Aim of the task> The records below need retyping in full; give them again exactly.

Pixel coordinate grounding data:
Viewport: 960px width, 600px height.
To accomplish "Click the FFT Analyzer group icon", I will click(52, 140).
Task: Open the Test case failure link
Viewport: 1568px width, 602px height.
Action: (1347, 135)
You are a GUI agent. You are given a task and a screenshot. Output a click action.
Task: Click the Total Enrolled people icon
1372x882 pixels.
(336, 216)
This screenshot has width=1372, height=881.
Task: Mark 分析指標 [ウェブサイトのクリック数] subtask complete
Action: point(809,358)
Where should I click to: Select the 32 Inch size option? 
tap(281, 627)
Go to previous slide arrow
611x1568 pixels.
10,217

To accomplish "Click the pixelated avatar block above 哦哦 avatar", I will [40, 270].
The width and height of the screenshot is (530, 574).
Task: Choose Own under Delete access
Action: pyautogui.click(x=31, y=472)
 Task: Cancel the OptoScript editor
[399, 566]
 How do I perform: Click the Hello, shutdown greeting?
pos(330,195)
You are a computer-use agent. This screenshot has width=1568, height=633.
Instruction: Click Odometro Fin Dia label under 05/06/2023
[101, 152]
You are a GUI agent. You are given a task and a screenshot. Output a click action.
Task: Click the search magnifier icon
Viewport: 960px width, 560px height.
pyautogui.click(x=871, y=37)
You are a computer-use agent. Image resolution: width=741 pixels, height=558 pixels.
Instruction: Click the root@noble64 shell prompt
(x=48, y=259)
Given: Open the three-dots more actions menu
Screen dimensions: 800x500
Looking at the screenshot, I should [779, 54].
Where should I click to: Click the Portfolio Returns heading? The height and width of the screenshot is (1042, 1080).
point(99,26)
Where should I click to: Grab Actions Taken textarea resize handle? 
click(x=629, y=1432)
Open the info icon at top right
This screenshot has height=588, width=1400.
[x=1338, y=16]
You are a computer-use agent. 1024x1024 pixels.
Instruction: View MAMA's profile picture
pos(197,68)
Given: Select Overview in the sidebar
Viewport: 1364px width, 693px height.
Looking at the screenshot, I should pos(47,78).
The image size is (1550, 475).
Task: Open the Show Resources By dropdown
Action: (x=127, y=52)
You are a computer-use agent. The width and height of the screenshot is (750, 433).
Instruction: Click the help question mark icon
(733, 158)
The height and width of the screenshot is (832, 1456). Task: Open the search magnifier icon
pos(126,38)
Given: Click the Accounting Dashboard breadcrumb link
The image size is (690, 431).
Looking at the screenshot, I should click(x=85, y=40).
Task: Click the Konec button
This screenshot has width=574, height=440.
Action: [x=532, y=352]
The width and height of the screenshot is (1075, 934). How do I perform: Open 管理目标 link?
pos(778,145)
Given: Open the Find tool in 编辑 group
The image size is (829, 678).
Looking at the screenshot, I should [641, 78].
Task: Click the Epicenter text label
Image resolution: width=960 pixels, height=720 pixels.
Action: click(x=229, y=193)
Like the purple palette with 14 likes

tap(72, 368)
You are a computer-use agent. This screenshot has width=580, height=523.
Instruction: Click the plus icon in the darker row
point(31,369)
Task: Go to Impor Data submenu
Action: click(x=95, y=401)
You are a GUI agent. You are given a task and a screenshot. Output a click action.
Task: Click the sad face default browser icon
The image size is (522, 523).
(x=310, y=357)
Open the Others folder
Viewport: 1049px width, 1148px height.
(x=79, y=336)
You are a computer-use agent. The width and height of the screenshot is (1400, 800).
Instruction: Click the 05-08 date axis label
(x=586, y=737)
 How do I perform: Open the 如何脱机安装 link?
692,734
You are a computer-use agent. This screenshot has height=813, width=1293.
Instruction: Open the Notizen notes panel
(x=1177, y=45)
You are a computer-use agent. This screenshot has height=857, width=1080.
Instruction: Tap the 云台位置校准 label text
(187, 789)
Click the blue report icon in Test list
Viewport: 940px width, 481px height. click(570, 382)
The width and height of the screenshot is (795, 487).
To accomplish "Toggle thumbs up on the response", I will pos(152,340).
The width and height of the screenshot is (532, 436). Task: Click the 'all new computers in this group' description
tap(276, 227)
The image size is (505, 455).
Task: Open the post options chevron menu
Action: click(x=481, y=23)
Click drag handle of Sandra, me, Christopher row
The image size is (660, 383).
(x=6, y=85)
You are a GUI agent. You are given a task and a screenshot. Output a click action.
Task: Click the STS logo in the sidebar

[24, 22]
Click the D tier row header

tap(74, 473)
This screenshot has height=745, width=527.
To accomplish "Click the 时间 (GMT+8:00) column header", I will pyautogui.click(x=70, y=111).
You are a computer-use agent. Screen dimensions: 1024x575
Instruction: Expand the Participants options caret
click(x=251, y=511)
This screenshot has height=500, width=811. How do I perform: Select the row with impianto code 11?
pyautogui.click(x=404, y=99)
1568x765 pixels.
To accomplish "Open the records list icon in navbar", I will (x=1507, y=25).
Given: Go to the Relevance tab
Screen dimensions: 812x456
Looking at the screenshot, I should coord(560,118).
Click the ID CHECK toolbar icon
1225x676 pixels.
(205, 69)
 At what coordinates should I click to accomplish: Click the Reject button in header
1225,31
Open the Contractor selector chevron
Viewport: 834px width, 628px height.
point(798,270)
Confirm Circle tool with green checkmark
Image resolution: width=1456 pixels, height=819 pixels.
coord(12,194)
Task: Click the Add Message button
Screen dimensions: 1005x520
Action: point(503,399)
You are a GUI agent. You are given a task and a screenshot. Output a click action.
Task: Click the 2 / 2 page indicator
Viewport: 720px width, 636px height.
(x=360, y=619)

Result of this exercise>
Viewport: 960px width, 600px height.
To accomplish "Click the FFT Analyzer group icon", I will click(52, 140).
Task: Open the Test case failure link
Viewport: 1568px width, 602px height.
Action: (1347, 135)
You are a GUI agent. You are given a task and a screenshot. Output a click action.
Task: Click the Total Enrolled people icon
1372x882 pixels.
(336, 216)
This screenshot has width=1372, height=881.
Task: Mark 分析指標 [ウェブサイトのクリック数] subtask complete
Action: point(809,358)
Where should I click to: Select the 32 Inch size option? 
tap(281, 627)
Go to previous slide arrow
611x1568 pixels.
10,217

To accomplish "Click the pixelated avatar block above 哦哦 avatar", I will [40, 270].
The width and height of the screenshot is (530, 574).
Task: Choose Own under Delete access
Action: pyautogui.click(x=31, y=472)
 Task: Cancel the OptoScript editor
[399, 566]
 How do I perform: Click the Hello, shutdown greeting?
pos(330,195)
You are a computer-use agent. This screenshot has width=1568, height=633.
Instruction: Click Odometro Fin Dia label under 05/06/2023
[101, 152]
You are a GUI agent. You are given a task and a screenshot. Output a click action.
Task: Click the search magnifier icon
Viewport: 960px width, 560px height.
pyautogui.click(x=871, y=37)
You are a computer-use agent. Image resolution: width=741 pixels, height=558 pixels.
Instruction: Click the root@noble64 shell prompt
(x=48, y=259)
Given: Open the three-dots more actions menu
Screen dimensions: 800x500
Looking at the screenshot, I should [779, 54].
Where should I click to: Click the Portfolio Returns heading? The height and width of the screenshot is (1042, 1080).
point(99,26)
Where should I click to: Grab Actions Taken textarea resize handle? 
click(x=629, y=1432)
Open the info icon at top right
This screenshot has height=588, width=1400.
[x=1338, y=16]
You are a computer-use agent. 1024x1024 pixels.
Instruction: View MAMA's profile picture
pos(197,68)
Given: Select Overview in the sidebar
Viewport: 1364px width, 693px height.
Looking at the screenshot, I should pos(47,78).
The image size is (1550, 475).
Task: Open the Show Resources By dropdown
Action: (x=127, y=52)
You are a computer-use agent. The width and height of the screenshot is (750, 433).
Instruction: Click the help question mark icon
(733, 158)
The height and width of the screenshot is (832, 1456). Task: Open the search magnifier icon
pos(126,38)
Given: Click the Accounting Dashboard breadcrumb link
The image size is (690, 431).
Looking at the screenshot, I should click(x=85, y=40).
Task: Click the Konec button
This screenshot has width=574, height=440.
Action: [x=532, y=352]
The width and height of the screenshot is (1075, 934). How do I perform: Open 管理目标 link?
pos(778,145)
Given: Open the Find tool in 编辑 group
The image size is (829, 678).
Looking at the screenshot, I should [641, 78].
Task: Click the Epicenter text label
Image resolution: width=960 pixels, height=720 pixels.
Action: click(x=229, y=193)
Like the purple palette with 14 likes

tap(72, 368)
You are a computer-use agent. This screenshot has width=580, height=523.
Instruction: Click the plus icon in the darker row
point(31,369)
Task: Go to Impor Data submenu
Action: click(x=95, y=401)
You are a GUI agent. You are given a task and a screenshot. Output a click action.
Task: Click the sad face default browser icon
The image size is (522, 523).
(x=310, y=357)
Open the Others folder
Viewport: 1049px width, 1148px height.
(x=79, y=336)
You are a computer-use agent. The width and height of the screenshot is (1400, 800).
Instruction: Click the 05-08 date axis label
(x=586, y=737)
 How do I perform: Open the 如何脱机安装 link?
692,734
You are a computer-use agent. This screenshot has height=813, width=1293.
Instruction: Open the Notizen notes panel
(x=1177, y=45)
You are a computer-use agent. This screenshot has height=857, width=1080.
Instruction: Tap the 云台位置校准 label text
(187, 789)
Click the blue report icon in Test list
Viewport: 940px width, 481px height. click(570, 382)
The width and height of the screenshot is (795, 487).
To accomplish "Toggle thumbs up on the response", I will pos(152,340).
The width and height of the screenshot is (532, 436). Task: Click the 'all new computers in this group' description
tap(276, 227)
The image size is (505, 455).
Task: Open the post options chevron menu
Action: click(x=481, y=23)
Click drag handle of Sandra, me, Christopher row
The image size is (660, 383).
(x=6, y=85)
You are a GUI agent. You are given a task and a screenshot. Output a click action.
Task: Click the STS logo in the sidebar

[24, 22]
Click the D tier row header

tap(74, 473)
This screenshot has height=745, width=527.
To accomplish "Click the 时间 (GMT+8:00) column header", I will pyautogui.click(x=70, y=111).
You are a computer-use agent. Screen dimensions: 1024x575
Instruction: Expand the Participants options caret
click(x=251, y=511)
This screenshot has height=500, width=811. How do I perform: Select the row with impianto code 11?
pyautogui.click(x=404, y=99)
1568x765 pixels.
To accomplish "Open the records list icon in navbar", I will (x=1507, y=25).
Given: Go to the Relevance tab
Screen dimensions: 812x456
Looking at the screenshot, I should coord(560,118).
Click the ID CHECK toolbar icon
1225x676 pixels.
(205, 69)
 At what coordinates should I click to accomplish: Click the Reject button in header
1225,31
Open the Contractor selector chevron
Viewport: 834px width, 628px height.
point(798,270)
Confirm Circle tool with green checkmark
Image resolution: width=1456 pixels, height=819 pixels.
coord(12,194)
Task: Click the Add Message button
Screen dimensions: 1005x520
Action: point(503,399)
You are a GUI agent. You are given a task and a screenshot. Output a click action.
Task: Click the 2 / 2 page indicator
Viewport: 720px width, 636px height.
(x=360, y=619)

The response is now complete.